Instructions to follow:
The stretch wanted below opens at the line containing "The width and height of the screenshot is (754, 424)." and closes at the line containing "This screenshot has height=162, width=333.". Please return it exactly, with no other lines.

[Items listed in a dataset]
_____

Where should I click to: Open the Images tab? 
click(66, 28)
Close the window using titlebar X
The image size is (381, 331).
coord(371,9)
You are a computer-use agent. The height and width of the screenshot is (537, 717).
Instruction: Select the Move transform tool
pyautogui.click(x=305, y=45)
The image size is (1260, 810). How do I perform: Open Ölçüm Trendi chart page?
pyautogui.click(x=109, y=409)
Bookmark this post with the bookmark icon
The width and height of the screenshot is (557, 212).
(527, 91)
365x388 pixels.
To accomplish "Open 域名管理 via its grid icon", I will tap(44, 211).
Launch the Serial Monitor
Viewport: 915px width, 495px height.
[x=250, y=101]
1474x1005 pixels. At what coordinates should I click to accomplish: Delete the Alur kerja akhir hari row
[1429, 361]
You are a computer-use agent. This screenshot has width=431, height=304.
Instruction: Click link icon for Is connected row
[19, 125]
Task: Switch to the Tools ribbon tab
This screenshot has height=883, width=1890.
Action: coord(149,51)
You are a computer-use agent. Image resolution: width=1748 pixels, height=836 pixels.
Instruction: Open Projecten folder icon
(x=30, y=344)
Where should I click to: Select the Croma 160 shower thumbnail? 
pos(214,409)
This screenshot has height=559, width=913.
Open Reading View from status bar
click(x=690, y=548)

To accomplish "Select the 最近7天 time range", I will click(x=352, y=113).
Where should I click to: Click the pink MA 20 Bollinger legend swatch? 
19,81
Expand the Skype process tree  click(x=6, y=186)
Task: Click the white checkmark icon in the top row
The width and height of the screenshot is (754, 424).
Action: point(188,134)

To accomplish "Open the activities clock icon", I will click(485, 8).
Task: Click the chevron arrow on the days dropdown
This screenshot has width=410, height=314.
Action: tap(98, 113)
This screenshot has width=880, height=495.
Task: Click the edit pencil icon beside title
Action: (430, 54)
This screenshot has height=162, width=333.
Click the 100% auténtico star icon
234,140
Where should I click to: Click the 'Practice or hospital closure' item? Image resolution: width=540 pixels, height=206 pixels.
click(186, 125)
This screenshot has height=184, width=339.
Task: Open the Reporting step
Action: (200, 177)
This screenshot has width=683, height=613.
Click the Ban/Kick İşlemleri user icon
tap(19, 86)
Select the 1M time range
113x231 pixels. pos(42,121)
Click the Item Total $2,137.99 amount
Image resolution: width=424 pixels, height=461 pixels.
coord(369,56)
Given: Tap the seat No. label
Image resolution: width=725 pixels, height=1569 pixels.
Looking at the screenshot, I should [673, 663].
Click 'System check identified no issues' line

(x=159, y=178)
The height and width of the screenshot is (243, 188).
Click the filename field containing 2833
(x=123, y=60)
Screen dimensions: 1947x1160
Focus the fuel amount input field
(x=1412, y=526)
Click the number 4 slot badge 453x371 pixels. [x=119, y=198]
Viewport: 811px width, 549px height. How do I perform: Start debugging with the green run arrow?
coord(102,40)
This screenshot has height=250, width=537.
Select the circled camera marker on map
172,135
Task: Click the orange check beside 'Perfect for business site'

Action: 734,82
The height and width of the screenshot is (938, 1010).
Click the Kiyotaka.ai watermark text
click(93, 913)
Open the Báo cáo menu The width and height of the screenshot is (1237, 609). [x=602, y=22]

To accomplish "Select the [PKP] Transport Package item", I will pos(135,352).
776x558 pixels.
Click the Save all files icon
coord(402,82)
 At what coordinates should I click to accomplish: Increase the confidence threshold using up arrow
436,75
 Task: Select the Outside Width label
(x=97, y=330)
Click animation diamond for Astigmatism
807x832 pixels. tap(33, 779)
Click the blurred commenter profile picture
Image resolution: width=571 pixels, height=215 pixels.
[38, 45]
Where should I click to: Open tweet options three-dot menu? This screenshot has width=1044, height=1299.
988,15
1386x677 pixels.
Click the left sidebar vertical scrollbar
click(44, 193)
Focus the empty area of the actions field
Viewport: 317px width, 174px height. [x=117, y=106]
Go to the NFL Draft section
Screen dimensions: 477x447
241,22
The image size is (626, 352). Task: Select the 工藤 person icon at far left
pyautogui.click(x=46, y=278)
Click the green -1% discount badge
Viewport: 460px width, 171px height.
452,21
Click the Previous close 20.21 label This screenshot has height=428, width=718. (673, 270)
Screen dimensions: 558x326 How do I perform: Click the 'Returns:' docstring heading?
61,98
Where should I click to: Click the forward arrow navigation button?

_____

Exercise solution:
The width and height of the screenshot is (754, 424).
Action: point(188,134)

To accomplish "Open the activities clock icon", I will click(485, 8).
Task: Click the chevron arrow on the days dropdown
This screenshot has width=410, height=314.
Action: tap(98, 113)
This screenshot has width=880, height=495.
Task: Click the edit pencil icon beside title
Action: (430, 54)
This screenshot has height=162, width=333.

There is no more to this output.